# TB question



## slick.rick89 (Jun 27, 2011)

i have a 2001 passat 5spd i recently did the timing belt at this new mechanic that said he new abt vw first thing he did he didnt mark anything when he took of the belts and so then he timed it on the number 1 cylinder when he finished with the car i knw it wasnt performing becuz i wasnt picking up as it did before and it sounded diffderent ,when he called vw they told him he had to time it on the number 3 cylinder so he took everything down and did so but up to today i still dont think my car is timed properly becuz it not performing like before ....i had a maxima beat me in a 1/4 mile usually it was the opposite i even beat up g37 and im speaking before i did my timing belt with a stock engine ...ahh i feel fustrated:banghead:


----------



## O_o (Nov 12, 2009)

Well, I have to say I'm not surprised you got beat by a Maxima. I'm even less surprised about the G. A G37 should smoke a stock Passat without breaking a sweat. All. Day. Long.
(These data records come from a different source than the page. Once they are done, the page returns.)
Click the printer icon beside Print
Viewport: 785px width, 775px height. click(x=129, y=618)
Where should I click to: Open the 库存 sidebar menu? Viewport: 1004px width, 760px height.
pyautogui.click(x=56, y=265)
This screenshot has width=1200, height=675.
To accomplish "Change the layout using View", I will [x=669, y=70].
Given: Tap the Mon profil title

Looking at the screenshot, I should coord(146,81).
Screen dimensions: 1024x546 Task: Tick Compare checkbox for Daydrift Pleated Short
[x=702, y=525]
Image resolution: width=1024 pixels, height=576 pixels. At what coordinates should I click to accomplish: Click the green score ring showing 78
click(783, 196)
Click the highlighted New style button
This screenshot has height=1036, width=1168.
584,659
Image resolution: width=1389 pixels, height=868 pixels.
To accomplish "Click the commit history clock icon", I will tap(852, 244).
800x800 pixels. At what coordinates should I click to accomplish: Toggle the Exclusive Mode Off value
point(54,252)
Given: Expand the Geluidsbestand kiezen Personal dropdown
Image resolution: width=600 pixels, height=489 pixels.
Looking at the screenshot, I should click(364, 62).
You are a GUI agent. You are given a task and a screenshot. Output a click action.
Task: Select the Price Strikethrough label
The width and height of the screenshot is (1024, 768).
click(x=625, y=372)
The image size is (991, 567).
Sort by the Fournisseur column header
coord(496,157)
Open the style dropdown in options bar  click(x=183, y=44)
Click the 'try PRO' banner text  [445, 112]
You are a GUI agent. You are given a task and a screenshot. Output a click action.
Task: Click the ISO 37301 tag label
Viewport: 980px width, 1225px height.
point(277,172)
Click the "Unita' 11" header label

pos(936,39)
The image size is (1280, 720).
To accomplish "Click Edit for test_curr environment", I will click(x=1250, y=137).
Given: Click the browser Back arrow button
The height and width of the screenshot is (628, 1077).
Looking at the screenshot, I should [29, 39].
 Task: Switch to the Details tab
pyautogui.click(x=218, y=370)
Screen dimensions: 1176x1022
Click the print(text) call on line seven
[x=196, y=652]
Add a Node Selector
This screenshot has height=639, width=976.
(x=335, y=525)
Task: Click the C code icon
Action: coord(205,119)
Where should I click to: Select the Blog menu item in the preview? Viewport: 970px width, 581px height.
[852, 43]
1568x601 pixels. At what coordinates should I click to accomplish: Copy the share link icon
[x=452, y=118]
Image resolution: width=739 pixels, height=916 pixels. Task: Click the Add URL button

And timing on Cyl 1 instead of 3 throws it off by 60 degrees. I really don't see how it would run at all, much less not body-slam all the intake valves. :what:


----------



## slick.rick89 (Jun 27, 2011)

when the guy finished at first the car sounded like a 4 cylinder even though he timed it back right on the no3 cylinder it doesnt sound the same idk y any suggestions???


----------



## O_o (Nov 12, 2009)

Well, if the timing weren't correct, it would have low compression and a CEL. And a scan should spit out a code saying something to the effect of "incorrect relation between camshaft and crankshaft speed sensors." If it really was off by 60 degrees though, I really don't see how there wouldn't be bent/FUBARed valves. Take it somewhere else and have it scoped if you're really concerned.


----------